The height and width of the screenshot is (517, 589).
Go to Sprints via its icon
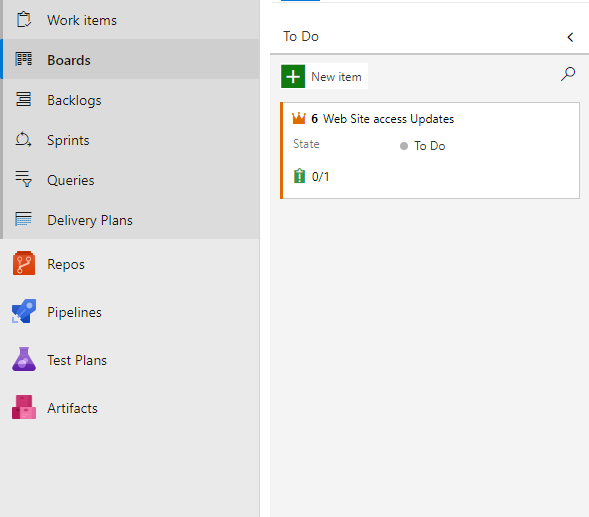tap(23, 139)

---

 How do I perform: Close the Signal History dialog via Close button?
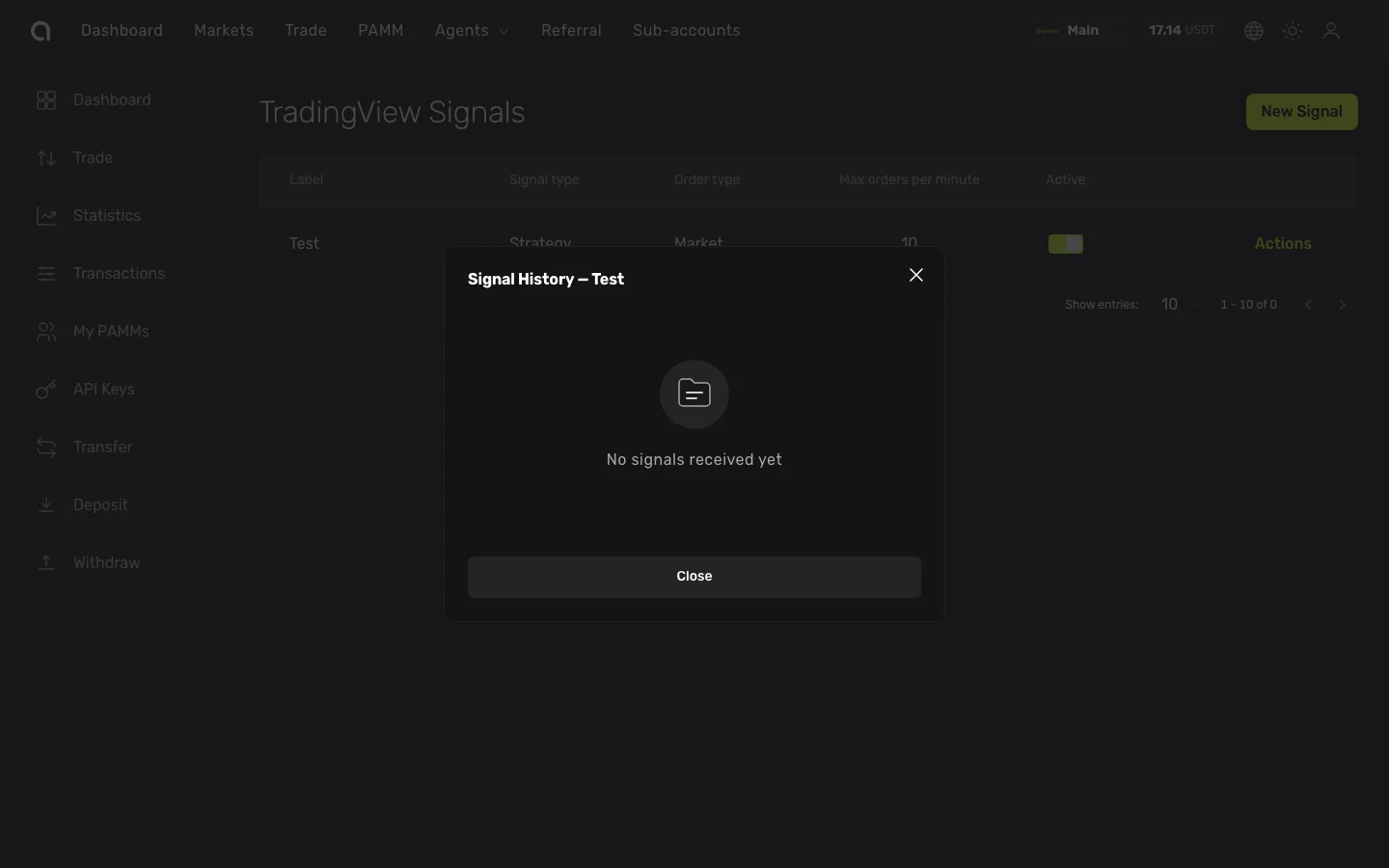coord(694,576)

--

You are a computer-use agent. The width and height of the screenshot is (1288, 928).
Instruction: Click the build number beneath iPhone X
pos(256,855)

■ **Assigned task**
Using the listing, copy every line where the word "width" shows up.

■ **Task output**
The height and width of the screenshot is (517, 589).
You are a computer-use agent. The width and height of the screenshot is (1288, 928).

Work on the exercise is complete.